Instructions for the task = After finding the line that holds "Click the ESC key badge next to Close" below, set down that line and the rest through the final one exactly, leaving the pictures out.

--- Excerpted records ---

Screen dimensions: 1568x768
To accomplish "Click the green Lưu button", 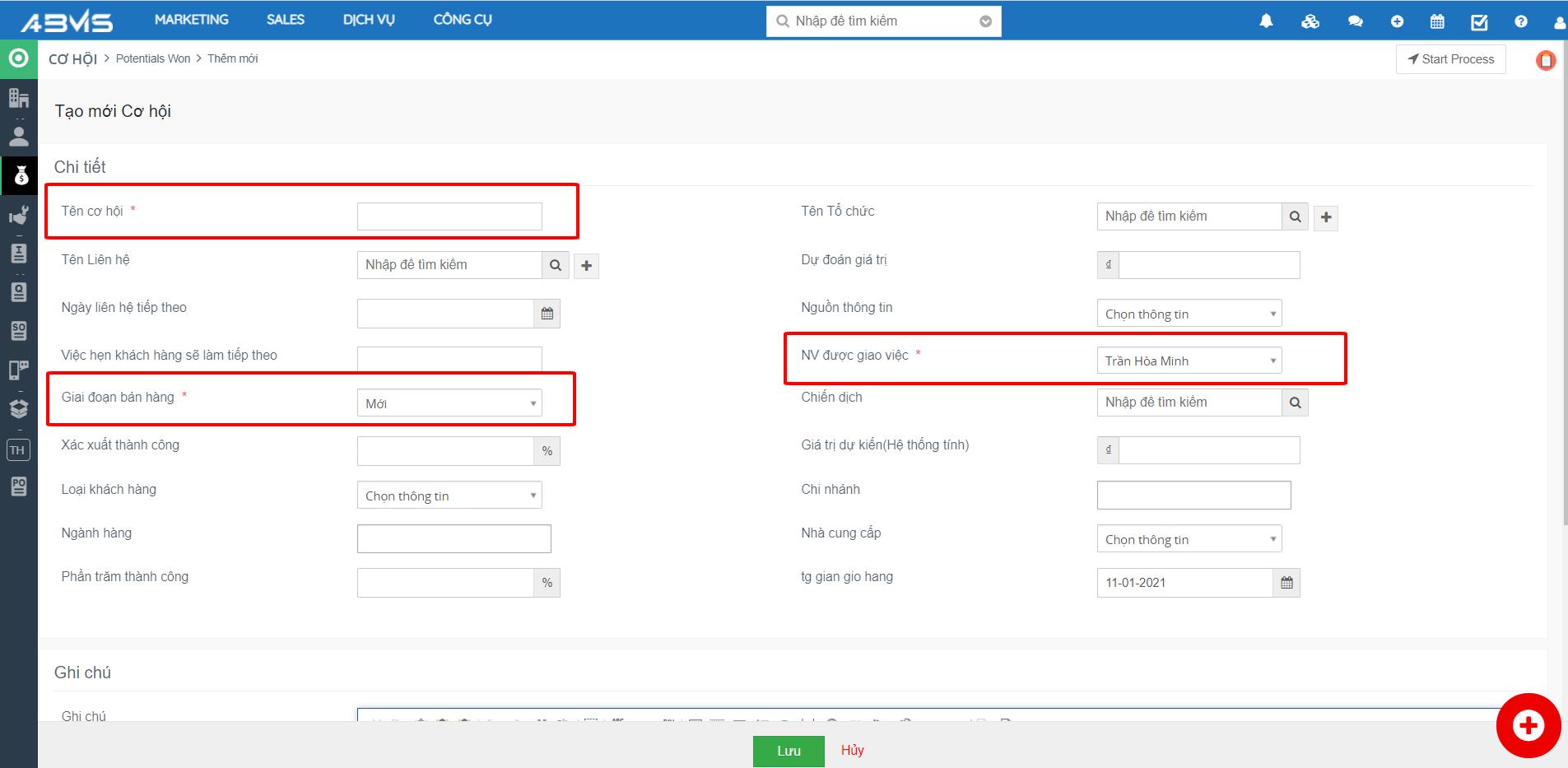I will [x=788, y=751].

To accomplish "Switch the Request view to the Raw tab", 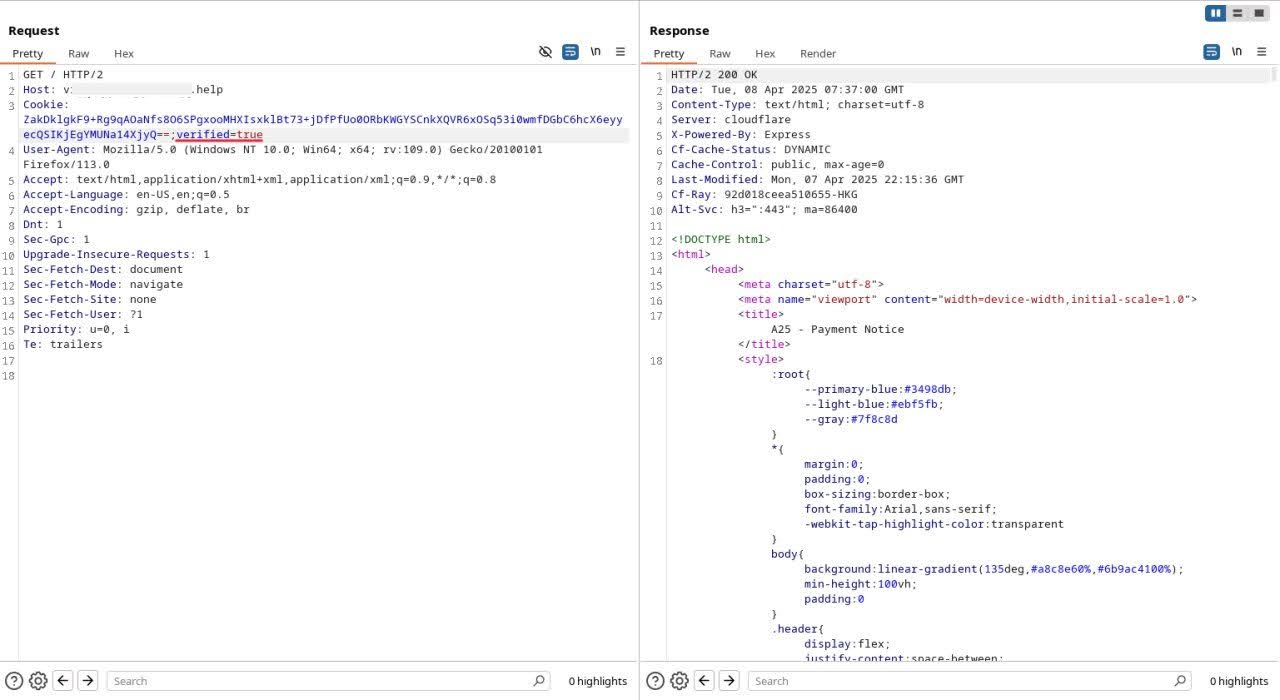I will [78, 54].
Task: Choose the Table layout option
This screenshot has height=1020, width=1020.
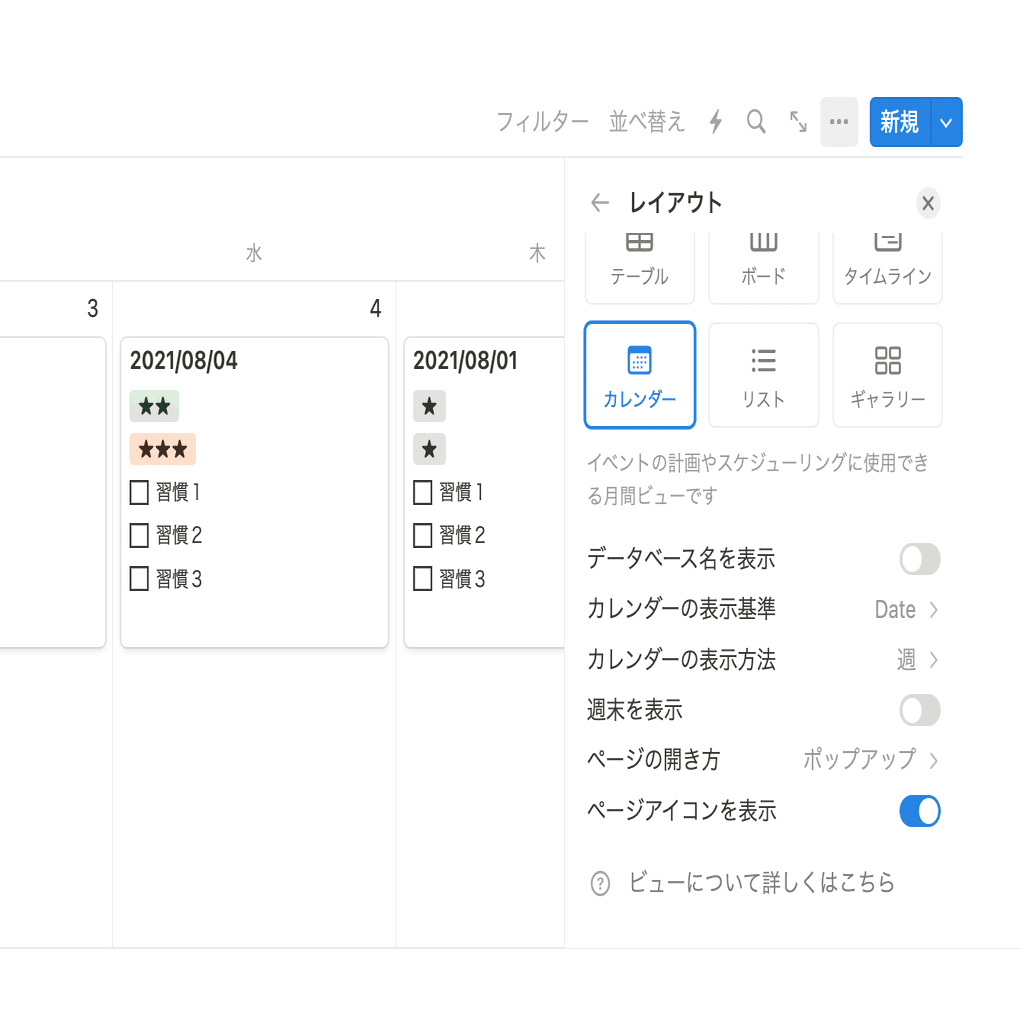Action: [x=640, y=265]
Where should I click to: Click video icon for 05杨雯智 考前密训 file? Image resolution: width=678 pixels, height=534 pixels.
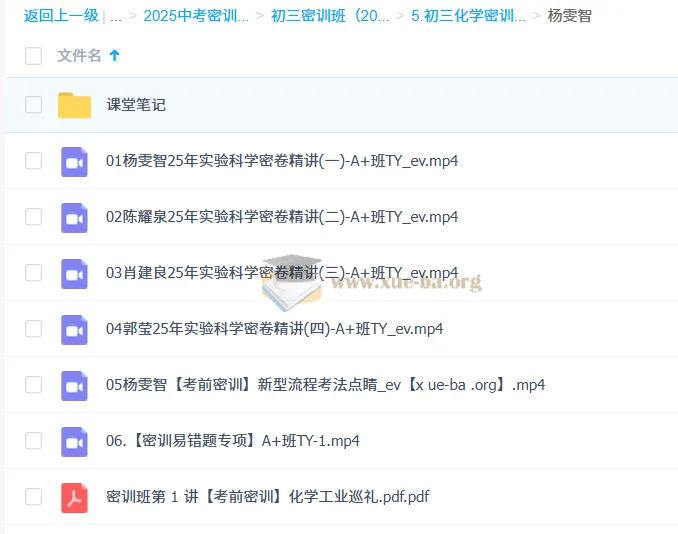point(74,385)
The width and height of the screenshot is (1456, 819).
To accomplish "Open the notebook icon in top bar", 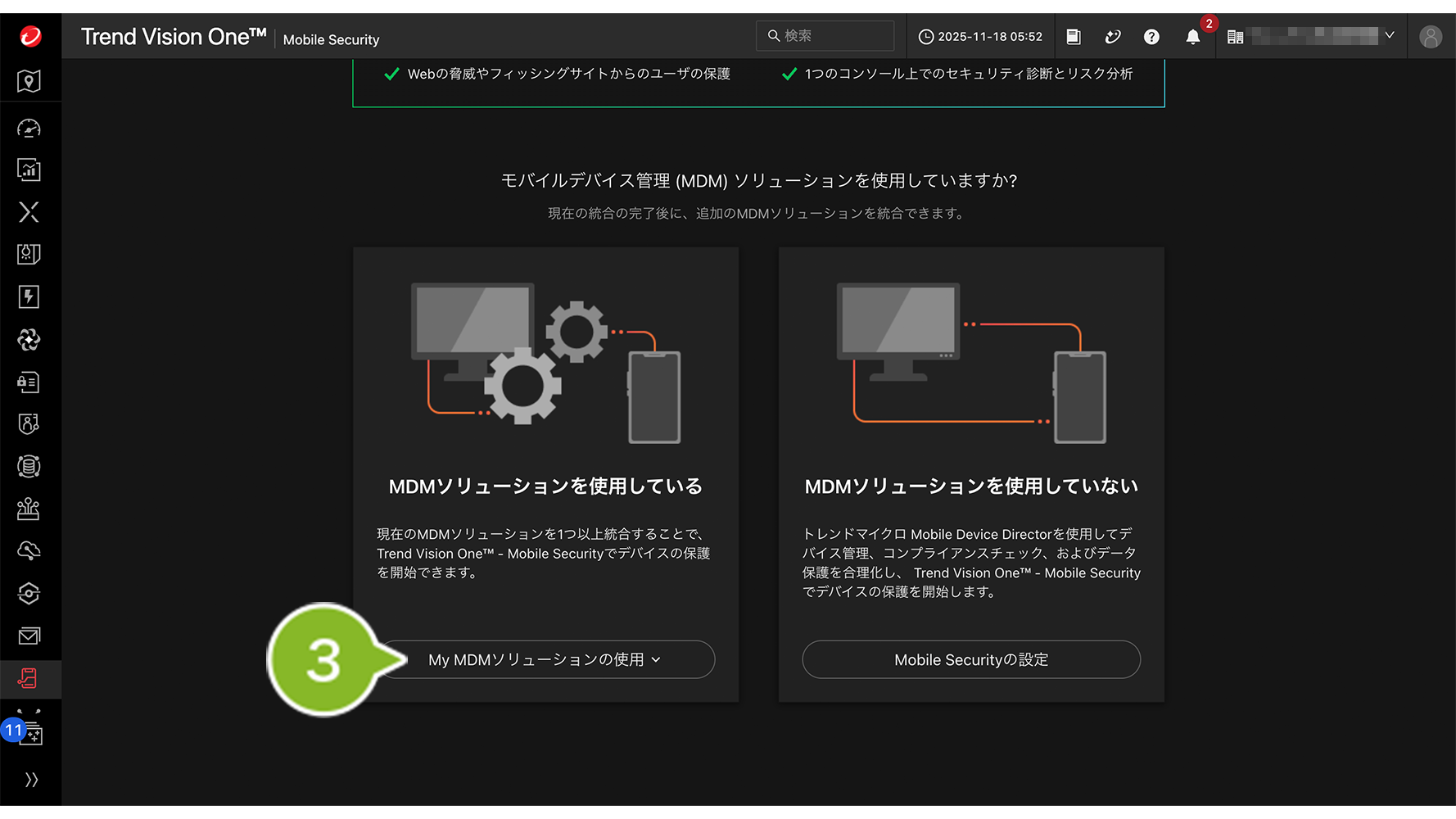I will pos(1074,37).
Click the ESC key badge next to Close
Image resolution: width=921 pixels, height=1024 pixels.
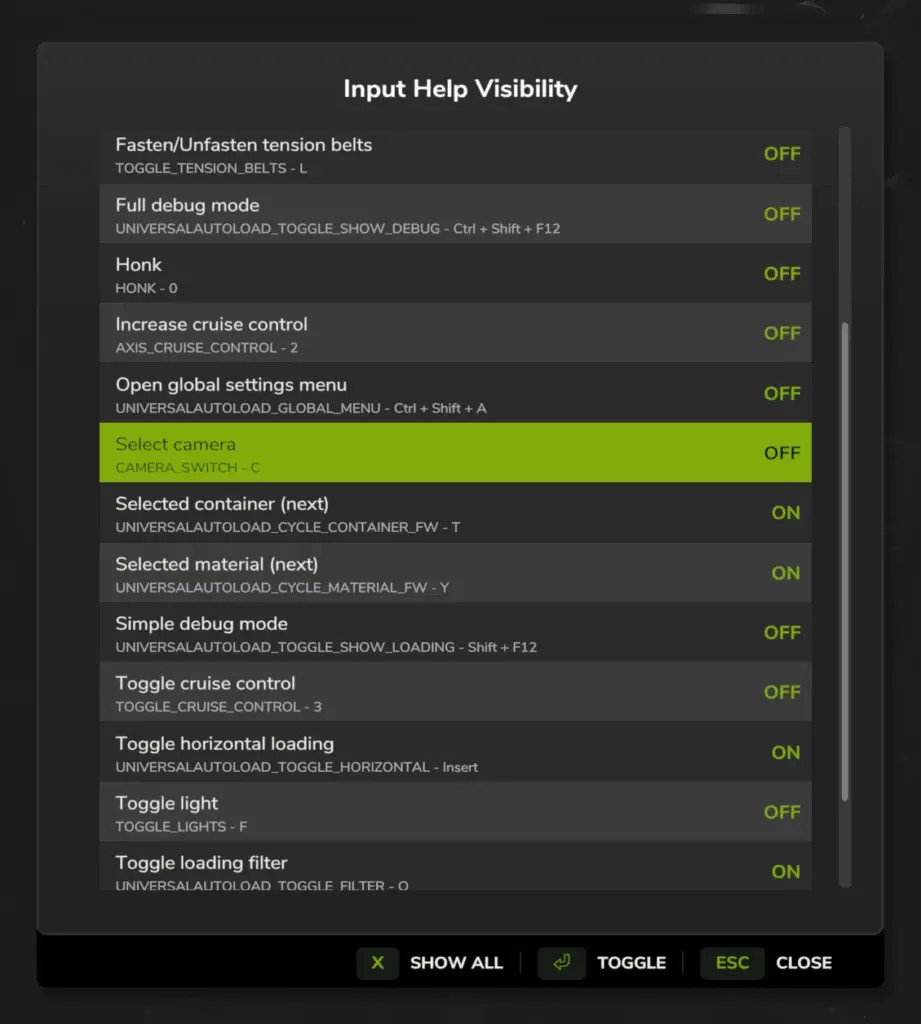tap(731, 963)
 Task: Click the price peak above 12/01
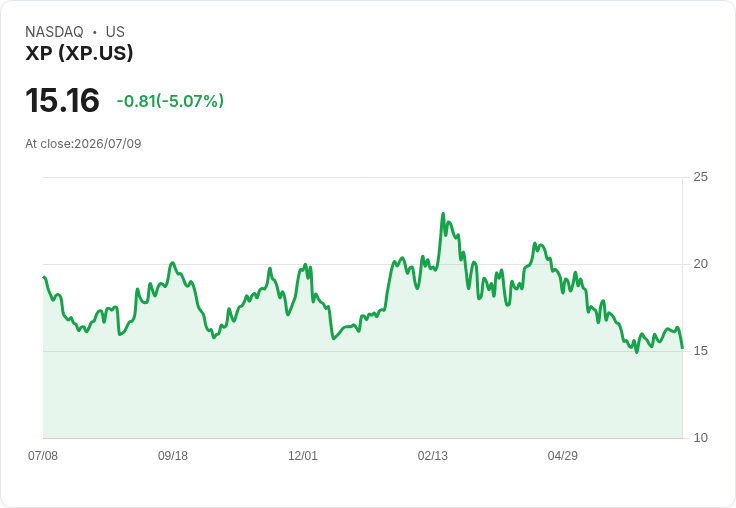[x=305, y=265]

---

Completed exercise =
Click the ESC key badge next to Close
Image resolution: width=921 pixels, height=1024 pixels.
tap(731, 963)
 Task: Click the price peak above 12/01
[x=305, y=265]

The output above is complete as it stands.